- President Donald Trump filed a brief on Friday asking the U.S. Supreme Court to rule in favor of Florida’s social media crackdown law
- The former president joins several other states and Florida’s attorney general in seeking to overturn an appellate court ruling blocking the law
- Today, two technology groups, both which oppose the law, nevertheless joined Trump and the other states in seeking a final decision on the matter
Days after former U.S. President Donald Trump filed a brief with the United States Supreme Court to take up Florida’s controversial social media crackdown law, the Computer & Communications Industry Association (CCIA) and a co-plaintiff, NetChoice, have cross-petitioned the Supreme Court to rule on Florida’s social media law that lower courts noted was unconstitutional.
The filing comes after the State of Florida filed a petition earlier this month also asking the Supreme Court to grant certiorari and rule on the constitutional issues at the core of Florida’s law imposing ‘must-carry’ rules on online platforms.
While Trump, and other conservative states want the high court to overturn a unanimous Eleventh Circuit decision holding that Florida’s new social media law violated First Amendment protections against compelled speech, both CCIA and NetChoice argue that the law infringes on digital services’ (including, but not limited to social media companies) rights of freedom of speech under the First Amendment. The groups say that includes the right not to be compelled by the government to carry particular speech.
But proponents of the law are frustrated because they say social media companies like Facebook and Twitter are taking advantage of certain provisions that allow them to act as a publisher to control and restrict certain content, while at the same time avoid liability for the content on their site by claiming they have no control over what their users publish. The double standard has led to increased efforts by states like Florida to crack down on deplatforming and other controversies.
But CCIA and Netchoice say that the risks of allowing Florida’s law to stand might compel some digital platforms to disseminate dangerous content online, in violation of their standards and policies.
“The First Amendment means that governments cannot pick winners and losers in the marketplace of ideas,” said CCIA President Matt Schruers. “Florida’s law violates a well-established Constitutional principle that the government cannot dictate what content private entities distribute, and particularly not to ensure that a favored viewpoint is heard. As more governments line up to control online speech, it is vital that the Supreme Court hear this case to uphold principles of free expression.”

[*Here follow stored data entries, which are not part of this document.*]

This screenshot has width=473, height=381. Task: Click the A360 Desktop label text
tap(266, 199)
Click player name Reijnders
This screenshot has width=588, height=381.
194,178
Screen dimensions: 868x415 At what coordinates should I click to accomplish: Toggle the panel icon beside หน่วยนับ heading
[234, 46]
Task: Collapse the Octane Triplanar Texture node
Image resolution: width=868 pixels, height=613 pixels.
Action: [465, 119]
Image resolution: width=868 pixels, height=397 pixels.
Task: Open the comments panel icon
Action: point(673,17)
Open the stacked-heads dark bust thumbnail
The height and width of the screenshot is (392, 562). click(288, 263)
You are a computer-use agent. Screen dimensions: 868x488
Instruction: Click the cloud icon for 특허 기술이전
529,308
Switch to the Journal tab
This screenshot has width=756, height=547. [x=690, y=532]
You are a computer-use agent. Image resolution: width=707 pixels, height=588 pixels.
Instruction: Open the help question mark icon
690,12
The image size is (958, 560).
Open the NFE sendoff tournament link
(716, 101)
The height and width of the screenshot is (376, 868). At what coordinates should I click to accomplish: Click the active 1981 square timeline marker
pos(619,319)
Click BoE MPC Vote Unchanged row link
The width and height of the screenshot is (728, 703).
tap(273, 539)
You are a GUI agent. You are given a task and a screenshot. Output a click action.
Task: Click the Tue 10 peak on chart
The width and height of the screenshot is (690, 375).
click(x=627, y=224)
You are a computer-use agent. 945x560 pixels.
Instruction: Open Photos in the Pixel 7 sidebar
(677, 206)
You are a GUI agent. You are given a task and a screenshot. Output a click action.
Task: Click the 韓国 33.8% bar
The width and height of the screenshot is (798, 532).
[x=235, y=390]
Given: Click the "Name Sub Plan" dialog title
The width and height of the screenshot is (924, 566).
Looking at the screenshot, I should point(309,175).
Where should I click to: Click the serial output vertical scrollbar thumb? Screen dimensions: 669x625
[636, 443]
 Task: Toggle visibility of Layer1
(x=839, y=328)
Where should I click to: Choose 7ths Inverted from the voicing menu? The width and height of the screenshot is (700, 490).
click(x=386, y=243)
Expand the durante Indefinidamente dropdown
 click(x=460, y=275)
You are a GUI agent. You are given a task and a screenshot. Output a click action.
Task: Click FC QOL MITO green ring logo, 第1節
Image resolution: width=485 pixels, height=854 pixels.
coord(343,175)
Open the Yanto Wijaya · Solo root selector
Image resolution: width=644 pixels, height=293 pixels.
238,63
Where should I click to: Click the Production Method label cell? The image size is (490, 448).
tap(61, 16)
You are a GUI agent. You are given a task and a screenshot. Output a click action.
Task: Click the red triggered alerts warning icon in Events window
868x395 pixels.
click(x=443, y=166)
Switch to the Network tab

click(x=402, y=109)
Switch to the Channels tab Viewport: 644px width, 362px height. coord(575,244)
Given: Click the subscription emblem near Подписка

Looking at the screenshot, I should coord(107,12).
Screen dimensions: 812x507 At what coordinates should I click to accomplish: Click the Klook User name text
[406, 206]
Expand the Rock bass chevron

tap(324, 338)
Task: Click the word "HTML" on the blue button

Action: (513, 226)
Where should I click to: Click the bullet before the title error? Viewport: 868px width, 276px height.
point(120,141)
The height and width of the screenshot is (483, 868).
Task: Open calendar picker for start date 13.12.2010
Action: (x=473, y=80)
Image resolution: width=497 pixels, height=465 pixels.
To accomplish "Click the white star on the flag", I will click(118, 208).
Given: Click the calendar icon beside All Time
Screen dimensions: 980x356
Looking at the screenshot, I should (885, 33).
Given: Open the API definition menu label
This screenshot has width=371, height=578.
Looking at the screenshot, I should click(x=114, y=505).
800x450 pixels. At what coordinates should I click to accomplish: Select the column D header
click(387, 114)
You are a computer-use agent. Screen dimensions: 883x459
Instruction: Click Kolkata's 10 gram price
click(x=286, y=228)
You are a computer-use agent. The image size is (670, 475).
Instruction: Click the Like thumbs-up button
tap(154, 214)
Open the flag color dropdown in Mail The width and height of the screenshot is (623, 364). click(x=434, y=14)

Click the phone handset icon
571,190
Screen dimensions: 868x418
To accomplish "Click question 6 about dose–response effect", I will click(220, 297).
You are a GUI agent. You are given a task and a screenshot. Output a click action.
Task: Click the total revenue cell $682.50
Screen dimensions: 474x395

If the U.S. Supreme Court chooses to ignore the case, the 11th Circuit ruling against Florida’s new law would stand. However, in their joint motion filed earlier this summer, CCIA, NetChoice and the Florida defendants agreed that the case was ripe for Supreme Court review because it presented “first-of-its-kind” questions about government control and the question whether question whether states can regulate social media content.
Many companies are closely watching the case and a quick resolution would help shape future policies and legal efforts.